En «El Rosendal» (apenas un cuento). Por Enmanuel
En «El Rosendal» (apenas un cuento)
Corrían discretos los días de Agosto. Dabajuro era un llano seco y de vientos inconstantes. El olor a a flor de abrojo iba y venía, según quisiera el viento. Uno que otro transeúnte, con pasos cortos y desganados, transitaba la calle polvorienta y solitaria frente al Rosendal.
Antonio Ramírez, con su mirada perdida hacia el sur, oteaba momentos de su existencia de niño, que ya casi eran arrebatados por su desmemoria. Maximiliana, sentada en el corredor, terminaba de fumarse el chicote de tabaco “Flor de Camaguey”, que había tirado el viejo Antonio aún sin quemarse del todo. Calixto seguía su afán cotidiano de traer agua de la casimba de la viejita Severina, dejando un reguerín de agua como constancia de su arduo trabajo.
Eran las tres de la tarde en un pueblo solitario pero lleno de historias cotidianas:
- ¡Josefa! ¡Josefa!
- ¿Qué quieres Rogerio? – contestó Josefa desde el patio central, sentada debajo de la deshojada mata de Yabo, mientras apretaba entre el índice y el pulgar de la mano derecha, la última cuenta de Ave Marías que le había precisado al rosario.
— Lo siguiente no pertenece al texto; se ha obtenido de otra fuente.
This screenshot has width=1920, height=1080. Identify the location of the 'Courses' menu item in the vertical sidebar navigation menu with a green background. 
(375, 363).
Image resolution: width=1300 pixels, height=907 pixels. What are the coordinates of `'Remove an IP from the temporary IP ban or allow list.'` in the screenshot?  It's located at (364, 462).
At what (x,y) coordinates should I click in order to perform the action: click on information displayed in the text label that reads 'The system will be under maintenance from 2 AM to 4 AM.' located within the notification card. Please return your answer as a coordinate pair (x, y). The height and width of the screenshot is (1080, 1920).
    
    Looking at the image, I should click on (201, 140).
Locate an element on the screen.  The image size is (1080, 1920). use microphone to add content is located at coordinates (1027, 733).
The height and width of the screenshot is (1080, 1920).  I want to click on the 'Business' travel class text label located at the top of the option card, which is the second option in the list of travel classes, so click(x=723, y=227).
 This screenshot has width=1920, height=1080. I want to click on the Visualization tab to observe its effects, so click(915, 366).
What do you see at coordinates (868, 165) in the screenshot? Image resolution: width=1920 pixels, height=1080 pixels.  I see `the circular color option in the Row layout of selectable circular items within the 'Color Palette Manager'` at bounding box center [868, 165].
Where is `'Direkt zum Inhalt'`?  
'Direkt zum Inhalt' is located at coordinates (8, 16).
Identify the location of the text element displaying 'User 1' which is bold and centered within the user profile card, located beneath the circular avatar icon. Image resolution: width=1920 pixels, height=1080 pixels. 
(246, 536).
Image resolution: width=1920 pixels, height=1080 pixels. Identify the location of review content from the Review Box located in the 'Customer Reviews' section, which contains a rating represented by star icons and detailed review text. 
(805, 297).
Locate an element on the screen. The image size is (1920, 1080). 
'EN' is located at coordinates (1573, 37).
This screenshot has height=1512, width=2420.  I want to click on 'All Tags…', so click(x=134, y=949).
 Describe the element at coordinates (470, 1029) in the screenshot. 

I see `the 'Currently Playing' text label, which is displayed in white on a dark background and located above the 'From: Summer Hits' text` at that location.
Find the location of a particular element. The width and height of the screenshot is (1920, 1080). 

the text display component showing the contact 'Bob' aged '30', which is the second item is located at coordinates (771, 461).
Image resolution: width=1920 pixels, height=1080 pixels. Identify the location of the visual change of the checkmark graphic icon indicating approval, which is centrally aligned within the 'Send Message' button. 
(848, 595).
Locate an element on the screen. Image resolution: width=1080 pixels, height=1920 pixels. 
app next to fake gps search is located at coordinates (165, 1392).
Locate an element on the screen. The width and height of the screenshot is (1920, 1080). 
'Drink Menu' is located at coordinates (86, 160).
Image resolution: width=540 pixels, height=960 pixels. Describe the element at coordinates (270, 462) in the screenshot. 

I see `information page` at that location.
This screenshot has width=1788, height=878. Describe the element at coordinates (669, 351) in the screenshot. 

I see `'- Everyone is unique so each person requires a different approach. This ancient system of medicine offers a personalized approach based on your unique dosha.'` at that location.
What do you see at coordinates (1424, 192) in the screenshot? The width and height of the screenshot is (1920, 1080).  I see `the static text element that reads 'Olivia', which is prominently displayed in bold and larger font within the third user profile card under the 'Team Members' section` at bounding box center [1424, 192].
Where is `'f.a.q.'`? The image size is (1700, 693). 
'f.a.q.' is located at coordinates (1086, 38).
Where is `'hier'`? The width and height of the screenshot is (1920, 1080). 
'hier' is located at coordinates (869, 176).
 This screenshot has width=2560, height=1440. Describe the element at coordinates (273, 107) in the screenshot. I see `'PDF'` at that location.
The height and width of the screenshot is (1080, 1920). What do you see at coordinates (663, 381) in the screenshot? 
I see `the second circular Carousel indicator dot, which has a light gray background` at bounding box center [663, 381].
- Dile a Maximiliana que vaya donde Gabriel Muyale y me traiga media botella de cocuy, pero del que destila Sótero y que me lo anote en la libreta.
- Tá bien tá bien, ya le digo.
EL octavo mes se enseñoreaba en aquel pueblo del oeste falconiano, lejano de aquellos días en que fué solo un oratorio y paso obligado de recuas. Nombre de fonética caquetía, cuyo real significado se perdió en la efímera memoria del barro, impregnación telúrica de sus antepasados.